DES RIVALITÉS DÉJÀ CONNUES
Pour expliquer les difficultés rencontrées cette année par la manifestation, l’EPOA pointe du doigt «une communauté peu encline à recevoir des conseils» et un «manque de coopération». L’organisation désigne en fait les divisions qui agitent le tissu associatif LGBT à Marseille depuis plusieurs années. Des représentant.e.s de l’EPOA se sont rendu.e.s dans la cité phocéenne à plusieurs reprises au cours de l’année écoulée pour tenter de calmer le jeu et de concilier les protagonistes des luttes intestines. En vain. Auraient-ils/elles choisi Marseille en ignorance de cause? «Il n’est pas inhabituel qu’il y ait des rivalités au sein de villes, analyse Robert Kastl, coordinateur média de l’EPOA. Mais jusqu’ici, nous avions toujours apaisé les communautés. Nous avons rencontré ces gens en personne, mais cela n’a pas eu les effets escomptés.»

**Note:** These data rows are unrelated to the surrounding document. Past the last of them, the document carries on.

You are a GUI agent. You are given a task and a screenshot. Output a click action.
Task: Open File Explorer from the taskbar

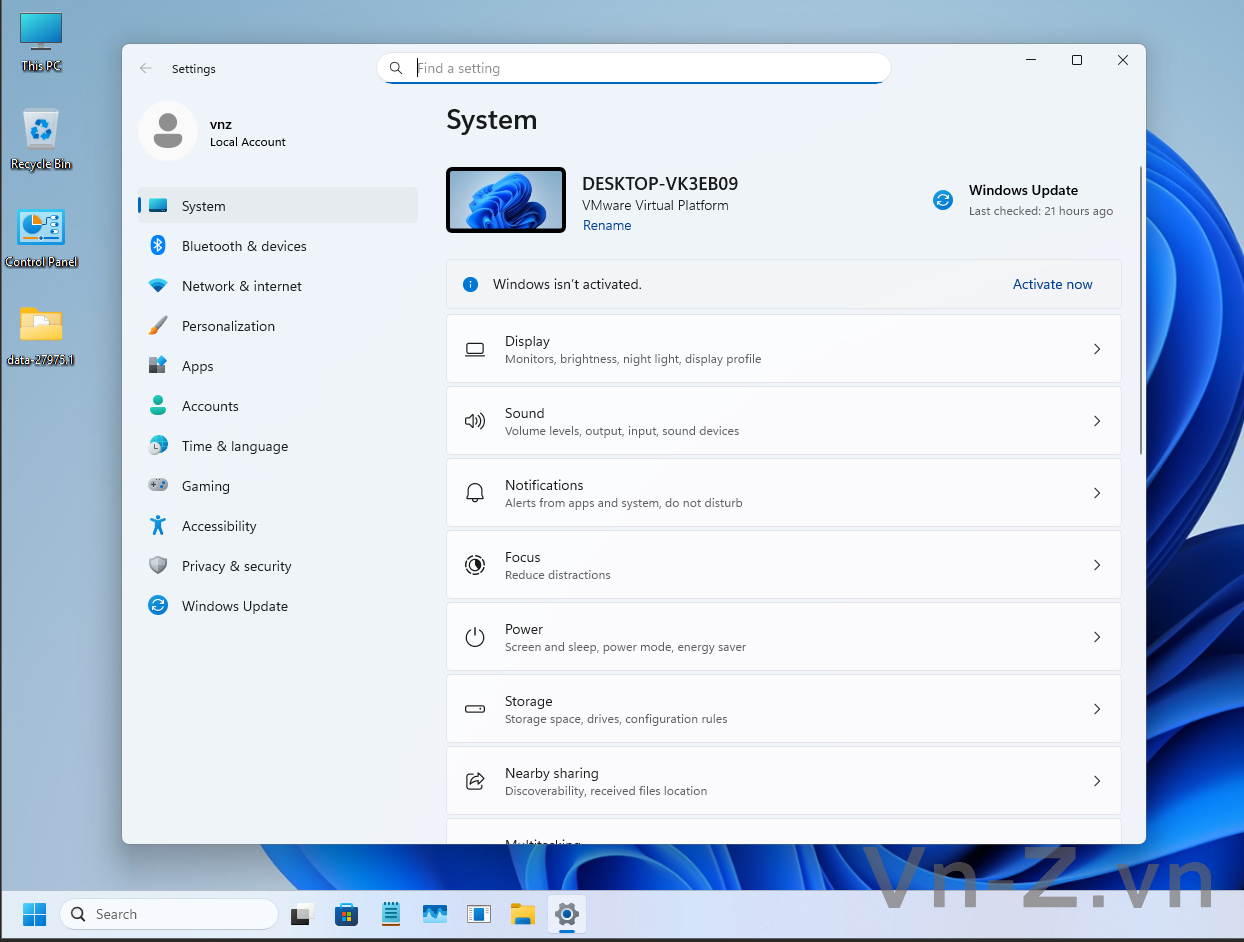[x=523, y=914]
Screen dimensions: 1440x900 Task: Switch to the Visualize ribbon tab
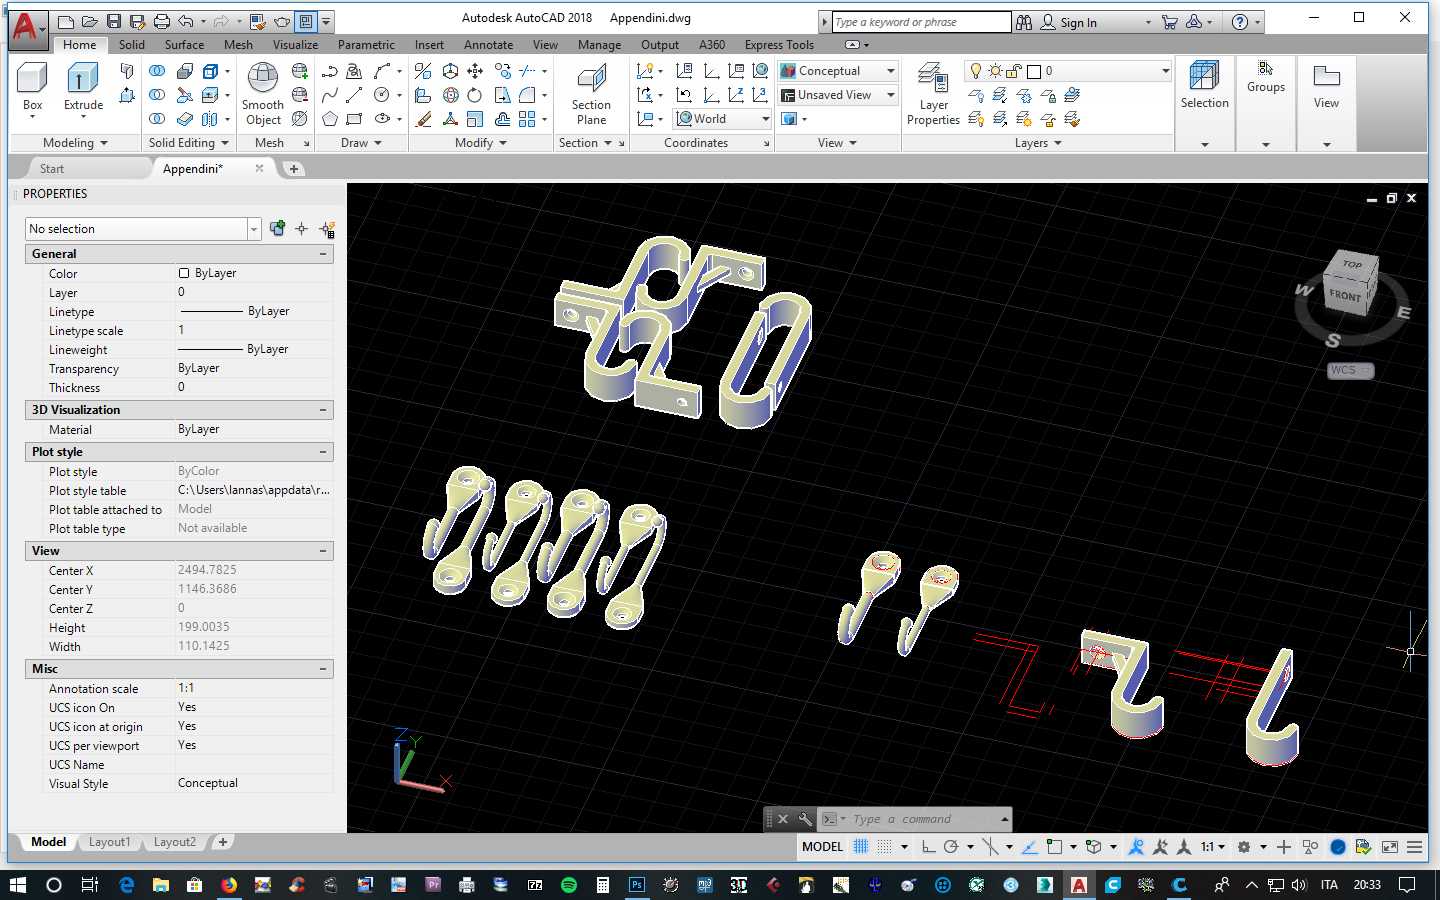295,45
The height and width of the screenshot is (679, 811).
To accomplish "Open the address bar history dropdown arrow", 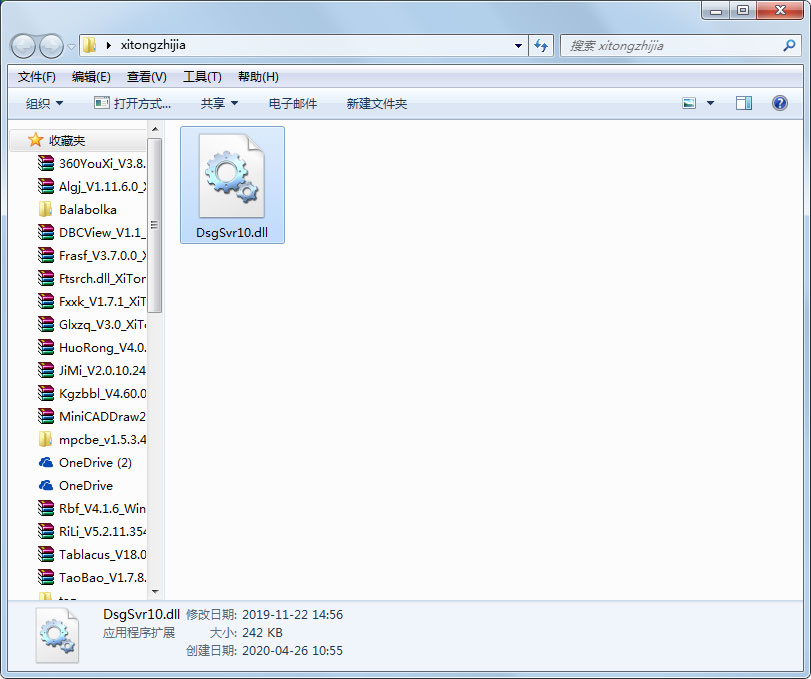I will (517, 45).
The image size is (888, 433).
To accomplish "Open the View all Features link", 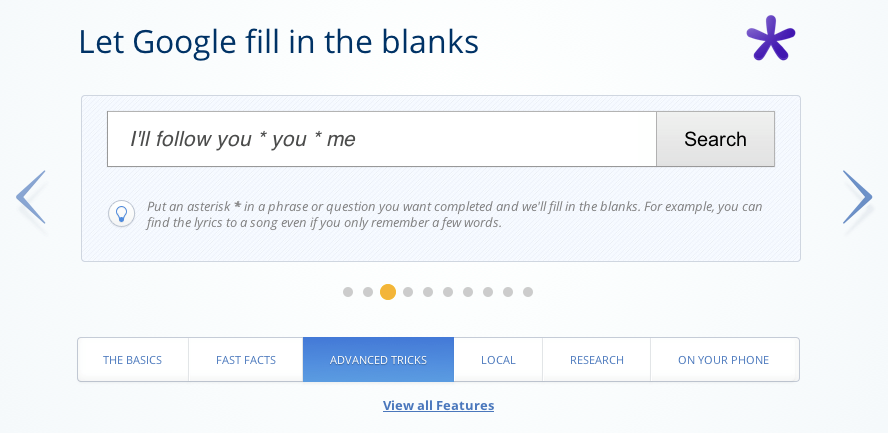I will pos(438,405).
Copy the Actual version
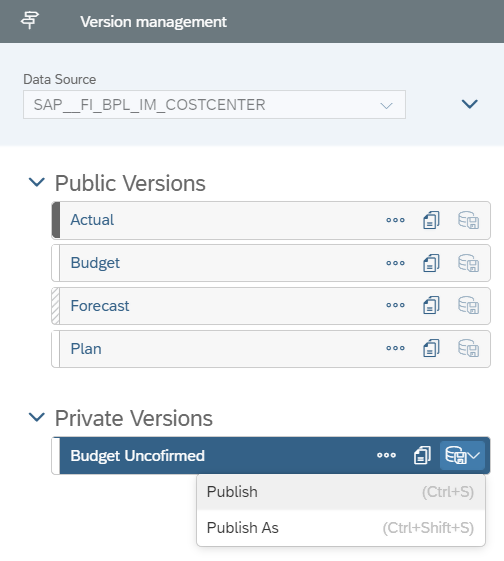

Les problèmes survenus ensuite découleraient de cette mésentente antérieure à l’Europride. «Il n’y a pas de coupable, assure Robert Kastl, mais les conflits récurrents ont pu décourager les gens de venir. Les participant.e.s à l’Europride veulent s’amuser et tout ce qu’on a entendu depuis plusieurs mois, ce sont les antagonismes, ce qui a eu des conséquences dramatiques.» L’EPOA veut tout de même se réjouir: «La Marche n’a pas été annulée et aura quand même lieu. Ce ne sera pas la meilleure Europride, mais tout le monde tirera des leçons de ce qui s’est passé à Marseille.» Le concert de clôture a finalement été annulé, au profit «de plus petites activités». L’EPOA a demandé à l’ensemble de la communauté LGBTIQ de la ville de «mettre de côté ses différends personnels, au moins pour ce week-end».

«RECUL»
Après avoir présenté ses excuses hier, Suzanne Ketchian aurait été hospitalisée après un malaise, selon Robert Kastl. Stéphane Corbin, qui a coordonné l’organisation de la marche de l’Europride aux côtés de Suzanne Ketchian, indique pourtant qu’il n’en est rien. «On lui a demandé de prendre du recul et de se mettre au repos, précise-t-il à Yagg. Tous les bénévoles et l’équipe d’organisation sont dans l’action.»

L’EPOA se réunira à la fin du mois de septembre et procèdera à une évaluation définitive de cette Europride d’ici la fin de l’année.